Craig's First Take: "Blue Jasmine"

Photo Credit: © 2013 - Sony Pictures Classics

It will be hard to imagine looking at a list of Oscar nominees for Best Actress and not seeing Cate Blanchett’s name on it. Her performance in Woody Allen’s “Blue Jasmine” is a tight rope walk of being an intolerable snob and mentally fragile victim, and really few could probably write that better than Allen. God knows it didn’t work for Kristin Wiig in “Girl Most Likely” a couple weeks back. But Blanchett is really something here, as is Allen, whose honesty here is more striking than the few funny bits.

Blanchett is Jasmine, a woman who quit college to be with an older investor named Hal (Alec Baldwin). Well it turns out Hal was not only part of an investment scheme, but he was also cheating on her. This sends the reeling Jasmine into a nervous breakdown, and after that to San Francisco to live with her adopted sister Ginger (Sally Hawkins). Ginger has always seen herself as the genetically imperfect sister, and Jasmine’s treatment of her over the years has been less than kind. Ginger has a thing for rough-around-the-edges guys (Bobby Cannavale, Andrew Dice Clay) to Jasmine’s dismay.

There’s quite a bit that still irks Jasmine about Ginger; that she enjoys the company of rough-around-the-edges men like Augie (Andrew Dice Clay) and Chilli (Bobby Cannavale), both of the definition of a greaseball Italian and the source of the movie’s best laughs, just one of many things. Augie and Chilli aren’t terribly appreciative of her either.

Ginger is non-judgemental to her own fault while Jasmine couldn’t roll her eyes at most people fast enough. Allen explores points such as people will do anything to fulfill their own self interests, they’ll attach themselves to the wrong people only if it seems better than the alternative, and are so adapted to their lives that nearly any change would be catastrophic.

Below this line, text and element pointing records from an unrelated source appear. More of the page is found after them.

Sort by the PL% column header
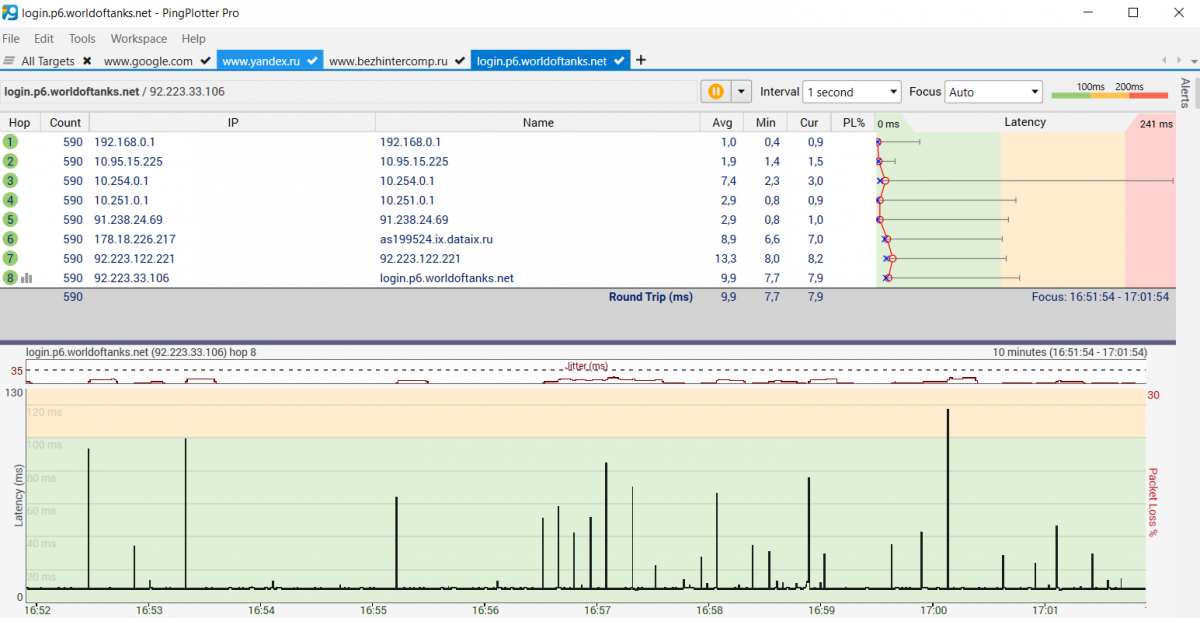The height and width of the screenshot is (618, 1200). (853, 122)
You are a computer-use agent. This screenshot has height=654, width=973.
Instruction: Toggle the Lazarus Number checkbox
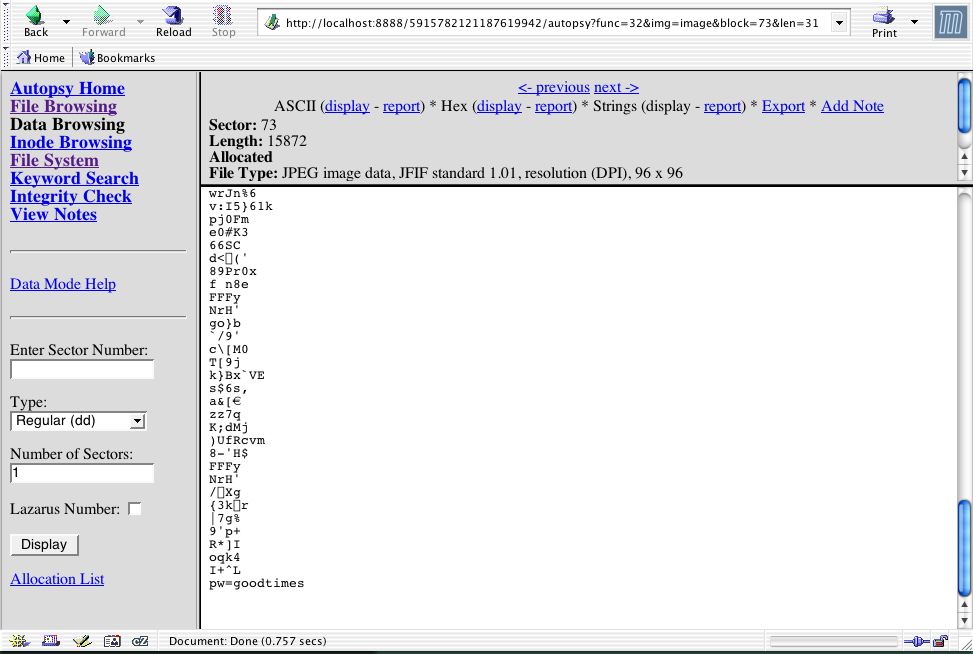tap(135, 509)
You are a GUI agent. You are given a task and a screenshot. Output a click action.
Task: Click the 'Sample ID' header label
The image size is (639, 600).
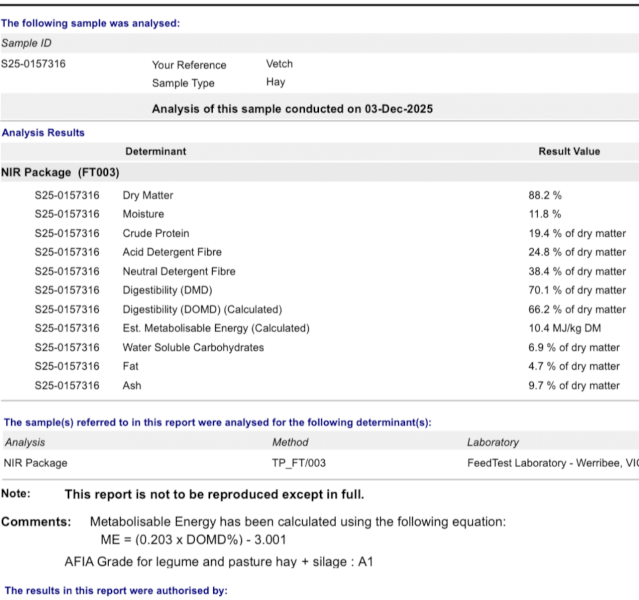26,43
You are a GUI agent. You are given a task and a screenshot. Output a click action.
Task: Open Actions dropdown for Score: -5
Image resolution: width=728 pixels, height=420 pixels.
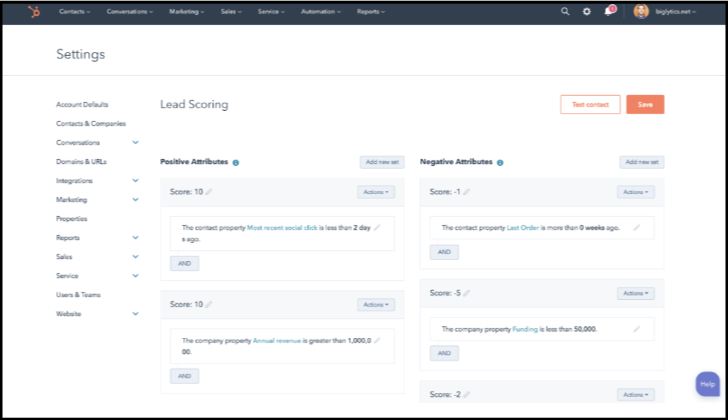click(x=635, y=293)
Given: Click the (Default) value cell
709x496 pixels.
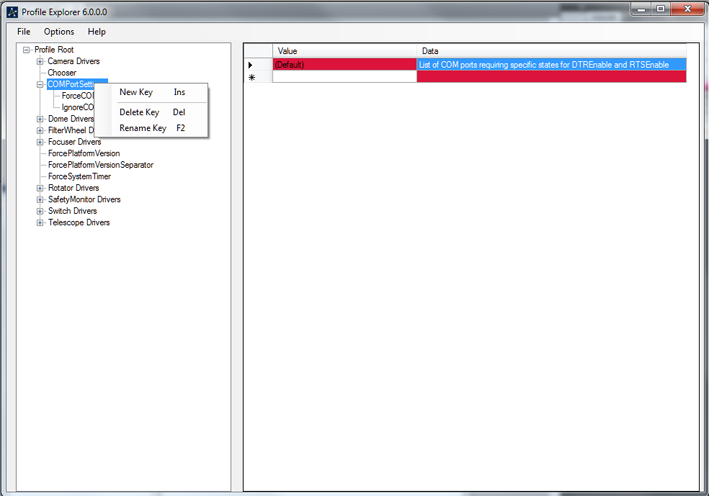Looking at the screenshot, I should [x=344, y=64].
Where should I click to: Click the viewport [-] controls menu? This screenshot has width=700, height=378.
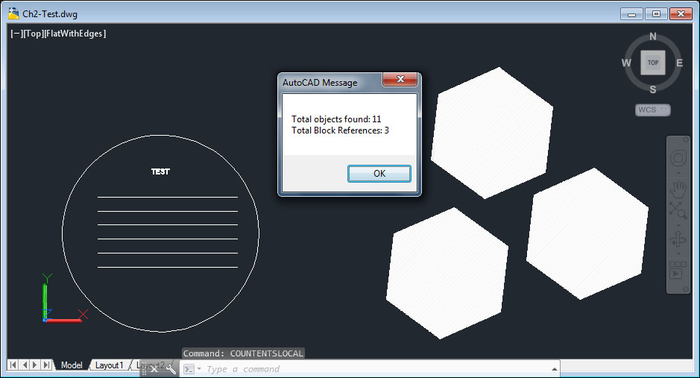(x=17, y=33)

Allen goes back and forth between the happy times of Jasmines marriage, where she was a pretentious, careless, and snobby New York Princess (missing yoga would be her biggest inconvenience), to the pile of rubble she is now, prone to babbling, developing an alcohol and pill problem, and going into detached states of reality where she talks to herself. She’s so clueless now that flying first class just seems like a given to her, even if she has no money. Blanchett turns what could have been an unlikable woman into an identifiable and tragic one.

Offering fine support is Hawkins, Cannavale, Dice Clay, Louis C.K, and Peter Saarsgard, as a possible beau for Jasmine. Allen has put together one of his best casts and most human stories he’s done in years and while it does feel like we always know where this thing is going, it’s those basic human truths, and Blanchett’s stellar work, that stays with you most of all.